There is at least one notable exception to the general principle outlined by the Langley Chemist. From one of the papers that had statistical foundations described by the Bish as a "swamp of misrepresentation, deceit and malfeasance" (I always liked that line), Amman & Wahl, Climatic Change 2007:

"MBH and WA argue for use of the Reduction of Error (RE) metric as the most appropriate validation measure of the reconstructed Northern Hemisphere temperature within the MBH framework, because of its balance of evaluating both interannual and long-term mean reconstruction performance and its ability thereby to avoid false negative (Type II) errors based on interannual-focused measures …."

Perhaps a better maxim for the Chemist would be something like the following: "the vast majority of the warmist community have a worldview that alternatively stresses Type I [false positive] error avoidance, and Type II [false negative] error avoidance, according to which result better fits the tale they are trying to tell.

Jan 5, 2015 at 6:21 PM | Unregistered Commenterigsy

It seems to me that Chemist in Langley may have the Warmist position backwards. Or perhaps I do. I recall that in medicine 30 years ago Bayesian statistics made us rethink medical tests and treatments. Treating patients with false negative results was decidedly bad, so test procedures' evolution had long been focused on better detection by minimizing these. Increasing "sensitivity" however often brought lower "selectivity", i.e. generating more false positive results.

So long as the treatments for false positives were benign and cheap, things were okay, but some treatments, for nonexistent diseases, could be harmful and expensive. Thus a new campaign was undertaken to address this matter.

It seems to me that the warmist (fear mongers) are willing to accept false-positive global warming "tests" as justification to implement "treatments" to reduce C02, even though there it's not certain there is an actual "disease" present (environmentally catastrophic warming) that warrants the "treatment".
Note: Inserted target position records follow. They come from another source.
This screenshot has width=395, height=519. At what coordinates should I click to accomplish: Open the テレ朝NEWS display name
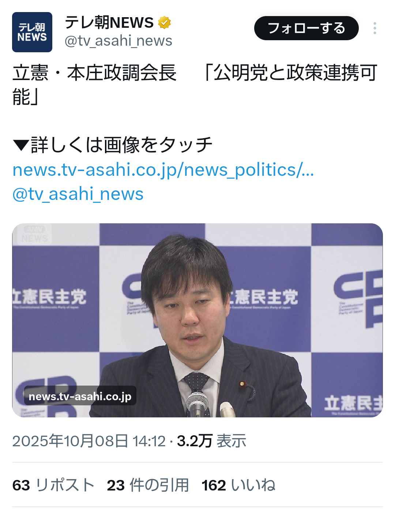tap(109, 23)
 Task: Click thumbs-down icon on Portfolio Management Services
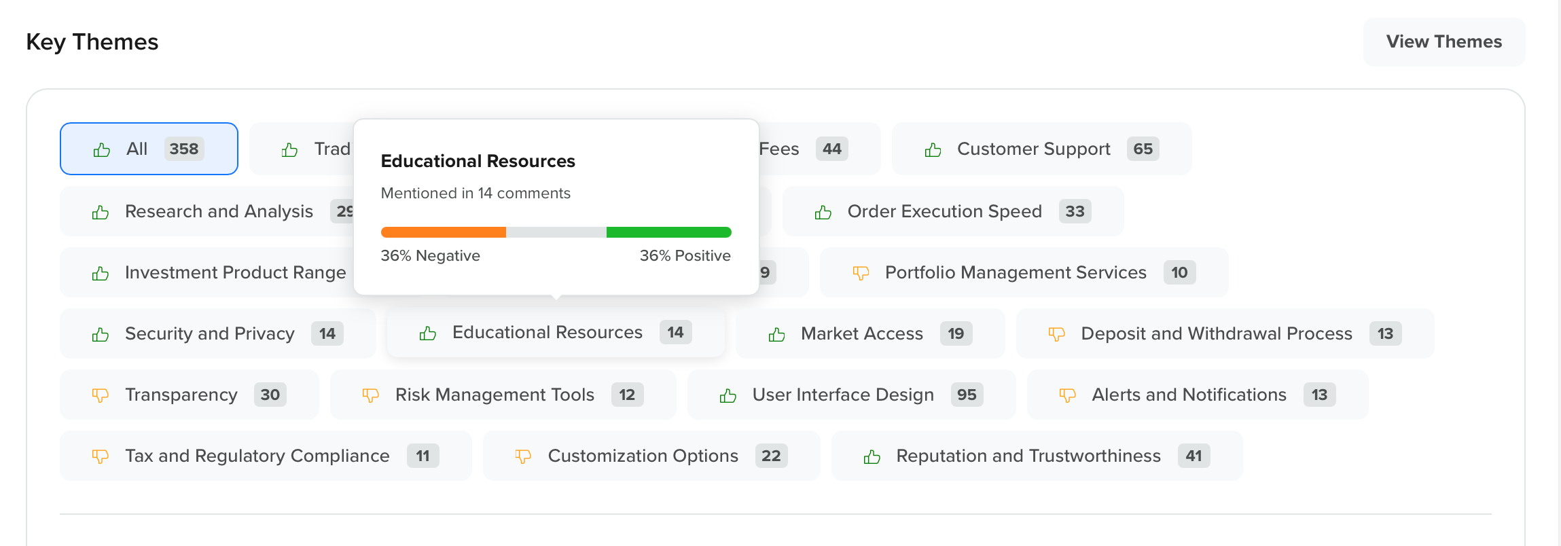point(861,273)
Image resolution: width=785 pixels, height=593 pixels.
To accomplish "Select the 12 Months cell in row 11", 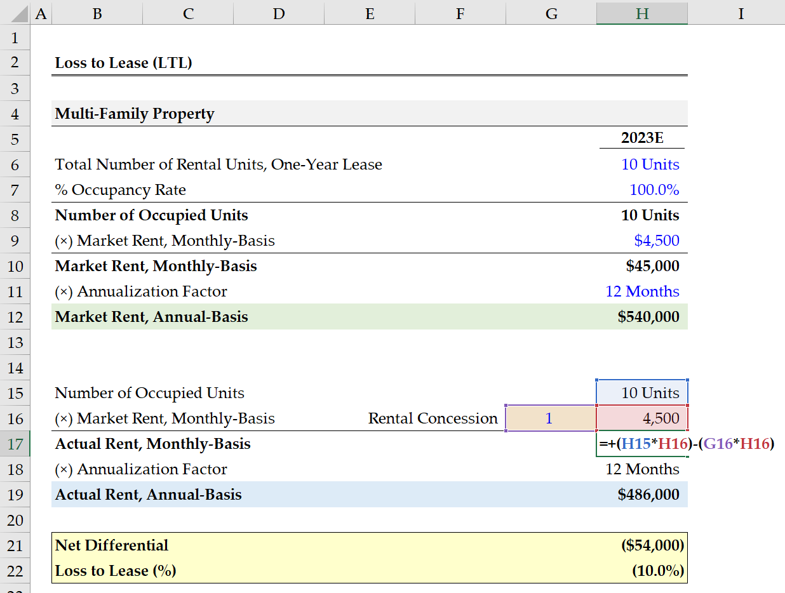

In essence the warmists don't seem to be in the least concerned that they may have a "false positive" (rising temps 1980-1998 that may have been coincidental to, not caused by rising C02, for which complete revamping of the Western economy may not only be harmful in its own right, but ineffective in modulating the climate.
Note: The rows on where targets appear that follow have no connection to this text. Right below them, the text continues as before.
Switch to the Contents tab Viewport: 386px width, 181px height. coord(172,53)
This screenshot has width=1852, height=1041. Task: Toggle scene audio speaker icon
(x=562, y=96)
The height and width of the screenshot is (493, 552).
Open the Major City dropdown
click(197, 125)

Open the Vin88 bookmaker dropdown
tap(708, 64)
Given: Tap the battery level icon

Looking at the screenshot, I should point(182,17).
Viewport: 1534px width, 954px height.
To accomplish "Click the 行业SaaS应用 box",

Jan 5, 2015 at 6:22 PM | Unregistered CommenterOldfart61

There is a better analogy than testicular cancer as it is a current real issue. The PSA test for prostate cancer produces about 70% false positives. Consequently it is no longer recommended by most doctors. A positive result leads to invasive biopsies and patient stress. Doctors do not want people to be unduly alarmed as the positive PSA results are more than likely to be wrong. Climate activists on the other hand do want people to be alarmed by the model results despite the inadequacies of the models.

Jan 5, 2015 at 6:24 PM | Unregistered Commenterpotentilla

It's a good site worth reading, but I think he's being overgenerous to the modelers. As others have pointed out, not only are the models works in progress that "do not do a great job at extrapolating, yet", but there are good reasons to think that they will not ever, and cannot ever, do a good job at extrapolating. Just looking at recent climate, pine cones, tossing a coin, or watching how many leaves the badgers are taking in, would be a lot cheaper.

The reasons for a 'several day limit' in weather forecasting is well understood. But is swept under the carpet and ignored in CliSci. I never even see this attempted to be justified. If there is some turning point in time where the unpredictable weather magically becomes predictable climate then we should be told.

Hiding behind the semantics of "projections, not predictions" will avail them not when pleading forgiveness with the electorate, never mind us 'pub bores'.